Copy out all of the data below exactly, so that no word differs from the original.

PROVIDED MATERIAL:
====

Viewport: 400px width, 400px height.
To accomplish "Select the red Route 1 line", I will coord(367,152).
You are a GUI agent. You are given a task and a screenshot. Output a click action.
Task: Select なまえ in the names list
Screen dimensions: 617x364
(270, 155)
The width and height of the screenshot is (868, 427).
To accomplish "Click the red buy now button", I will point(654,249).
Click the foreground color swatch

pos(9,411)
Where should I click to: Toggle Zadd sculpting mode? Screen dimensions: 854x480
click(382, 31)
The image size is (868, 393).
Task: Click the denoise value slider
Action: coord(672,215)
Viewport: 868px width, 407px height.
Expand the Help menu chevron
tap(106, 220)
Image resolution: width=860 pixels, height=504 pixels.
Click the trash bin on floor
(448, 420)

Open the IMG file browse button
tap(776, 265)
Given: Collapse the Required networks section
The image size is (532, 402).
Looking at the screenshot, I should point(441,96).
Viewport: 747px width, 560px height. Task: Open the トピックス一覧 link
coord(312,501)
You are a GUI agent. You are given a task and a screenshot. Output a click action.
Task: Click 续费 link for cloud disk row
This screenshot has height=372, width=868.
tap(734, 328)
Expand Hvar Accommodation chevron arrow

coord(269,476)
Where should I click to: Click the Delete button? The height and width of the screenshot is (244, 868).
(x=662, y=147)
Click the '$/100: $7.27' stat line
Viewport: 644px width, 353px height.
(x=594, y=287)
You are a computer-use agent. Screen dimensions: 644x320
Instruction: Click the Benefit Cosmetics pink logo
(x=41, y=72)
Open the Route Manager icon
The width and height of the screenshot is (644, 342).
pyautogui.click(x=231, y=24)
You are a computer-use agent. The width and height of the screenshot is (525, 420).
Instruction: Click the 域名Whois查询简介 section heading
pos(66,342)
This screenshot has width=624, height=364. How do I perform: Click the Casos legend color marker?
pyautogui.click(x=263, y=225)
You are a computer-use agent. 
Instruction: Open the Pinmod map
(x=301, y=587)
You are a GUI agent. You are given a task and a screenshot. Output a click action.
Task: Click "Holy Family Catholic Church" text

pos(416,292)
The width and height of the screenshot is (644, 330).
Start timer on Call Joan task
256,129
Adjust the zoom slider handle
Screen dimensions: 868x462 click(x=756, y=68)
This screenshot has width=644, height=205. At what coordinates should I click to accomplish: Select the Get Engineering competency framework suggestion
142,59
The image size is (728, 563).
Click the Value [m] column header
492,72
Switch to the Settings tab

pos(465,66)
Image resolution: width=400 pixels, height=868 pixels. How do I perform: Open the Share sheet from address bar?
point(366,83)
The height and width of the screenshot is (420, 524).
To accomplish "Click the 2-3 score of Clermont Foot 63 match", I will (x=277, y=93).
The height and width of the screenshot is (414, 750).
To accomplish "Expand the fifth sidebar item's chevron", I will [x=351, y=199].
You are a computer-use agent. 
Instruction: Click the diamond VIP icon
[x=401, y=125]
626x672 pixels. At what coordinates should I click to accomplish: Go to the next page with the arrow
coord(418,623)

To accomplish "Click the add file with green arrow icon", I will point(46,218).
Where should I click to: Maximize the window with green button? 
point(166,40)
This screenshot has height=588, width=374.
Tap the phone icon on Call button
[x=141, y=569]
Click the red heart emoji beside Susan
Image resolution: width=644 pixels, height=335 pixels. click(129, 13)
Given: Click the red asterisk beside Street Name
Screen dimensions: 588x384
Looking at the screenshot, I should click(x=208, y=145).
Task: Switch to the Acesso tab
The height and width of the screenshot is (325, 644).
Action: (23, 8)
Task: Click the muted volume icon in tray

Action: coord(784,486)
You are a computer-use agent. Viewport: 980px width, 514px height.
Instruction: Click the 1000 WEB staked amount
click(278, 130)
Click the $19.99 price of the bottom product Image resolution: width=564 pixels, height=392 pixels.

====

EXPECTED ANSWER:
Viewport: 400px width, 400px height.
To accomplish "Select the red Route 1 line", I will coord(367,152).
You are a GUI agent. You are given a task and a screenshot. Output a click action.
Task: Select なまえ in the names list
Screen dimensions: 617x364
(270, 155)
The width and height of the screenshot is (868, 427).
To accomplish "Click the red buy now button", I will point(654,249).
Click the foreground color swatch

pos(9,411)
Where should I click to: Toggle Zadd sculpting mode? Screen dimensions: 854x480
click(382, 31)
The image size is (868, 393).
Task: Click the denoise value slider
Action: coord(672,215)
Viewport: 868px width, 407px height.
Expand the Help menu chevron
tap(106, 220)
Image resolution: width=860 pixels, height=504 pixels.
Click the trash bin on floor
(448, 420)

Open the IMG file browse button
tap(776, 265)
Given: Collapse the Required networks section
The image size is (532, 402).
Looking at the screenshot, I should point(441,96).
Viewport: 747px width, 560px height. Task: Open the トピックス一覧 link
coord(312,501)
You are a GUI agent. You are given a task and a screenshot. Output a click action.
Task: Click 续费 link for cloud disk row
This screenshot has height=372, width=868.
tap(734, 328)
Expand Hvar Accommodation chevron arrow

coord(269,476)
Where should I click to: Click the Delete button? The height and width of the screenshot is (244, 868).
(x=662, y=147)
Click the '$/100: $7.27' stat line
Viewport: 644px width, 353px height.
(x=594, y=287)
You are a computer-use agent. Screen dimensions: 644x320
Instruction: Click the Benefit Cosmetics pink logo
(x=41, y=72)
Open the Route Manager icon
The width and height of the screenshot is (644, 342).
pyautogui.click(x=231, y=24)
You are a computer-use agent. The width and height of the screenshot is (525, 420).
Instruction: Click the 域名Whois查询简介 section heading
pos(66,342)
This screenshot has width=624, height=364. How do I perform: Click the Casos legend color marker?
pyautogui.click(x=263, y=225)
You are a computer-use agent. 
Instruction: Open the Pinmod map
(x=301, y=587)
You are a GUI agent. You are given a task and a screenshot. Output a click action.
Task: Click "Holy Family Catholic Church" text

pos(416,292)
The width and height of the screenshot is (644, 330).
Start timer on Call Joan task
256,129
Adjust the zoom slider handle
Screen dimensions: 868x462 click(x=756, y=68)
This screenshot has width=644, height=205. At what coordinates should I click to accomplish: Select the Get Engineering competency framework suggestion
142,59
The image size is (728, 563).
Click the Value [m] column header
492,72
Switch to the Settings tab

pos(465,66)
Image resolution: width=400 pixels, height=868 pixels. How do I perform: Open the Share sheet from address bar?
point(366,83)
The height and width of the screenshot is (420, 524).
To accomplish "Click the 2-3 score of Clermont Foot 63 match", I will (x=277, y=93).
The height and width of the screenshot is (414, 750).
To accomplish "Expand the fifth sidebar item's chevron", I will [x=351, y=199].
You are a computer-use agent. 
Instruction: Click the diamond VIP icon
[x=401, y=125]
626x672 pixels. At what coordinates should I click to accomplish: Go to the next page with the arrow
coord(418,623)

To accomplish "Click the add file with green arrow icon", I will point(46,218).
Where should I click to: Maximize the window with green button? 
point(166,40)
This screenshot has height=588, width=374.
Tap the phone icon on Call button
[x=141, y=569]
Click the red heart emoji beside Susan
Image resolution: width=644 pixels, height=335 pixels. click(129, 13)
Given: Click the red asterisk beside Street Name
Screen dimensions: 588x384
Looking at the screenshot, I should click(x=208, y=145).
Task: Switch to the Acesso tab
The height and width of the screenshot is (325, 644).
Action: (23, 8)
Task: Click the muted volume icon in tray

Action: coord(784,486)
You are a computer-use agent. Viewport: 980px width, 514px height.
Instruction: Click the 1000 WEB staked amount
click(278, 130)
Click the $19.99 price of the bottom product Image resolution: width=564 pixels, height=392 pixels.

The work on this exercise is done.